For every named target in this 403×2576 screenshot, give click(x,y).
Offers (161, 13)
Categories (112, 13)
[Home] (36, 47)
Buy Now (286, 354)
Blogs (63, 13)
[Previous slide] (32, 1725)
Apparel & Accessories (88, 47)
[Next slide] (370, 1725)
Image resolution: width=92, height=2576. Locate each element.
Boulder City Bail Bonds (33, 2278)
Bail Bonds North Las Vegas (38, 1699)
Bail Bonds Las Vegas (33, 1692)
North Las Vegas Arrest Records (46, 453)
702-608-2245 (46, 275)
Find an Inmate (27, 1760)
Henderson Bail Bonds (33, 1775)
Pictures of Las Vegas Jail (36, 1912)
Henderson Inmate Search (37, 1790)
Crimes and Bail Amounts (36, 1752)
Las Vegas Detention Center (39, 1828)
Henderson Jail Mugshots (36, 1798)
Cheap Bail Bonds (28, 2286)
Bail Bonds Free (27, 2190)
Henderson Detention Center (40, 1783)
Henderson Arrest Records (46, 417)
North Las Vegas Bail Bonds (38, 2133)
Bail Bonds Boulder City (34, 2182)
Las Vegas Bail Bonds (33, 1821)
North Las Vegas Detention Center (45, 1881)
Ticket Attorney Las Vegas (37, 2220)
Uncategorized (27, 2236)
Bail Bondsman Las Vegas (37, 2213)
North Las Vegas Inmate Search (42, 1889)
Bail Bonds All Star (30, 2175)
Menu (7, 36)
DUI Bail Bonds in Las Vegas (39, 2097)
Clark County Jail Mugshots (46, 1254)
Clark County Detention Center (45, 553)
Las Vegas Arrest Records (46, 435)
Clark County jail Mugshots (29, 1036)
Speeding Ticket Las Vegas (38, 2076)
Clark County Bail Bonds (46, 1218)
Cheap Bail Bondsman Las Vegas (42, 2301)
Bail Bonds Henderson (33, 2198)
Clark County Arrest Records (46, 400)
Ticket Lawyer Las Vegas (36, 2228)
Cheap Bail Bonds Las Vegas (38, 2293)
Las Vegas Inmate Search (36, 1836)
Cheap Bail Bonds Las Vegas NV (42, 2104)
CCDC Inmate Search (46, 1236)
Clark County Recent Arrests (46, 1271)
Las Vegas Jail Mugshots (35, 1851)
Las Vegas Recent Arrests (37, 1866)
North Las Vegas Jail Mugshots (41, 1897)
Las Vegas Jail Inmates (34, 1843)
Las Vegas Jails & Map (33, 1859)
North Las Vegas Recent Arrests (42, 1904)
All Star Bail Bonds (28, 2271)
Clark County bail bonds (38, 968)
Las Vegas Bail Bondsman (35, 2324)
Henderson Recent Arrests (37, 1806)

#####

* Task instructions:
Type out every record above once more, exactly.

* Problem solution:
For every named target in this 403×2576 screenshot, give click(x,y).
Offers (161, 13)
Categories (112, 13)
[Home] (36, 47)
Buy Now (286, 354)
Blogs (63, 13)
[Previous slide] (32, 1725)
Apparel & Accessories (88, 47)
[Next slide] (370, 1725)
Image resolution: width=92, height=2576. Locate each element.
Boulder City Bail Bonds (33, 2278)
Bail Bonds North Las Vegas (38, 1699)
Bail Bonds Las Vegas (33, 1692)
North Las Vegas Arrest Records (46, 453)
702-608-2245 (46, 275)
Find an Inmate (27, 1760)
Henderson Bail Bonds (33, 1775)
Pictures of Las Vegas Jail (36, 1912)
Henderson Inmate Search (37, 1790)
Crimes and Bail Amounts (36, 1752)
Las Vegas Detention Center (39, 1828)
Henderson Jail Mugshots (36, 1798)
Cheap Bail Bonds (28, 2286)
Bail Bonds Free (27, 2190)
Henderson Detention Center (40, 1783)
Henderson Arrest Records (46, 417)
North Las Vegas Bail Bonds (38, 2133)
Bail Bonds Boulder City (34, 2182)
Las Vegas Bail Bonds (33, 1821)
North Las Vegas Detention Center (45, 1881)
Ticket Attorney Las Vegas (37, 2220)
Uncategorized (27, 2236)
Bail Bondsman Las Vegas (37, 2213)
North Las Vegas Inmate Search (42, 1889)
Bail Bonds All Star (30, 2175)
Menu (7, 36)
DUI Bail Bonds in Las Vegas (39, 2097)
Clark County Jail Mugshots (46, 1254)
Clark County Detention Center (45, 553)
Las Vegas Arrest Records (46, 435)
Clark County jail Mugshots (29, 1036)
Speeding Ticket Las Vegas (38, 2076)
Clark County Bail Bonds (46, 1218)
Cheap Bail Bondsman Las Vegas (42, 2301)
Bail Bonds Henderson (33, 2198)
Clark County Arrest Records (46, 400)
Ticket Lawyer Las Vegas (36, 2228)
Cheap Bail Bonds Las Vegas (38, 2293)
Las Vegas Inmate Search (36, 1836)
Cheap Bail Bonds Las Vegas NV (42, 2104)
CCDC Inmate Search (46, 1236)
Clark County Recent Arrests (46, 1271)
Las Vegas Jail Mugshots (35, 1851)
Las Vegas Recent Arrests (37, 1866)
North Las Vegas Jail Mugshots (41, 1897)
Las Vegas Jail Inmates (34, 1843)
Las Vegas Jails & Map (33, 1859)
North Las Vegas Recent Arrests (42, 1904)
All Star Bail Bonds (28, 2271)
Clark County bail bonds (38, 968)
Las Vegas Bail Bondsman (35, 2324)
Henderson Recent Arrests (37, 1806)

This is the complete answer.